The LCO sintered layer was polished with a cross-section polisher (CP) (IB-15000CP, manufactured by JEOL Ltd.), and the resultant cross section of the positive electrode layer (cross section perpendicular to the layer face of the positive electrode layer) was subjected to the EBSD measurement at a 1000-fold field of view (125 μm×125 μm) to give an EBSD image. This EBSD measurement was performed using a Schottky field emission scanning electron microscope (model JSM-7800F, manufactured by JEOL Ltd.). For all grains identified in the resultant EBSD image, the angles defined by the (003) planes of the primary grains and the layer face of the positive electrode layer (that is, the tilt of the crystal orientation from the (003) planes) is determined as a tilt angle.
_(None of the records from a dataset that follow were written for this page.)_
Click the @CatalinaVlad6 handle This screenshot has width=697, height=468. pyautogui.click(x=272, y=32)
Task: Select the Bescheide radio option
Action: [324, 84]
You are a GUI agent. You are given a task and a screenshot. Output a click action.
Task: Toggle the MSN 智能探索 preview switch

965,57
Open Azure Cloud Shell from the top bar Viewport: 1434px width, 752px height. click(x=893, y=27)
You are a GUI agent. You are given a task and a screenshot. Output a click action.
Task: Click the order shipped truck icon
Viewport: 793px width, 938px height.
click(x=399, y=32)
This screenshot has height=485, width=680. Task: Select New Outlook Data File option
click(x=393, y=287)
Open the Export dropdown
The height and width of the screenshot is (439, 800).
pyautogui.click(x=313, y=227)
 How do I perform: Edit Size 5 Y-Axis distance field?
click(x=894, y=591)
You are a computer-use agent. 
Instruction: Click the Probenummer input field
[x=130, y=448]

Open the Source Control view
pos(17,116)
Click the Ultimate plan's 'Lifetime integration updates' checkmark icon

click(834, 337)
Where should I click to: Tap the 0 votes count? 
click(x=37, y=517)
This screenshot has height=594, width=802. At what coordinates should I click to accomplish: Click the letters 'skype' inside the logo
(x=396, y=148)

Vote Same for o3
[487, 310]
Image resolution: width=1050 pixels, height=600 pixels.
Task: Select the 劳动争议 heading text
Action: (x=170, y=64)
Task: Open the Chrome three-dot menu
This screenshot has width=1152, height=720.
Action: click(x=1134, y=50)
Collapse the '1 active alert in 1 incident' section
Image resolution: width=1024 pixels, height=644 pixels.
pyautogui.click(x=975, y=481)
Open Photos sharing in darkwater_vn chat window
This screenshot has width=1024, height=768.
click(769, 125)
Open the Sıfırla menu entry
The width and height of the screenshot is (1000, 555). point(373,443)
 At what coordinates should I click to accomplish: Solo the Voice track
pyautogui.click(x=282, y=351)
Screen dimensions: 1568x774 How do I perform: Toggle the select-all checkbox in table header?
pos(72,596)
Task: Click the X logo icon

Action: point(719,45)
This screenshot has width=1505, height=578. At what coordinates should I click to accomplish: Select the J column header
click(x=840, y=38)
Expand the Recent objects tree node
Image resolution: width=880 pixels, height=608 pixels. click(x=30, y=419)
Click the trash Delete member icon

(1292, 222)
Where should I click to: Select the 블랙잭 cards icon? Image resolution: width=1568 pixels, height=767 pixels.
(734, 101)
The average value of the angles was determined as an average orientation angle of the primary grains. As a result, the average orientation angle of the primary grains in the positive electrode layer was 16°.

<Layer Thickness>

The LCO and LTO sintered layers and the MgO separator were polished with a cross-section polisher (CP) (IB-15000CP, manufactured by JEOL Ltd.), and the resultant cross sections were observed with SEM (JSM6390LA, manufactured by JEOL Ltd.) to determine the thickness of the positive electrode layer, the negative electrode layer, and the separator. As a result, the thickness of the positive electrode layer was 60 μm, the thickness of the negative electrode layer was 70 μm, and the thickness of the ceramic separator was 15 μm.

<Porosity>

The LCO or LTO sintered layer and the MgO separator were polished with a cross-section polisher (CP) (IB-15000CP, manufactured by JEOL Ltd.), and the resultant cross section of the positive electrode layer or the negative electrode layer was observed with SEM (JSM6390LA, manufactured by JEOL Ltd.) at a 1000-fold field of view (125 μm×125 μm). The SEM image was subjected to an image analysis, the area of all pores was divided by the area of the positive electrode or the negative electrode, and the resultant value was multiplied by 100 to calculate the porosity (%). As a result, the porosity of the positive electrode layer was 45%, the porosity of the negative electrode layer was 45%, and the porosity of the ceramic separator was 50%.

<Average Pore Diameter>

Using a mercury porosimeter (AutoPore IV9510, available from SHIMADZU CORPORATION), the average pore diameter of the LCO or LTO sintered body layer was measured by mercury porosimetry. As a result, the average pore diameter of the positive electrode layer was 0.8 μm, the average pore diameter of the negative electrode layer was 0.5 μm, and the average pore diameter of the ceramic separator was 0.2 μm.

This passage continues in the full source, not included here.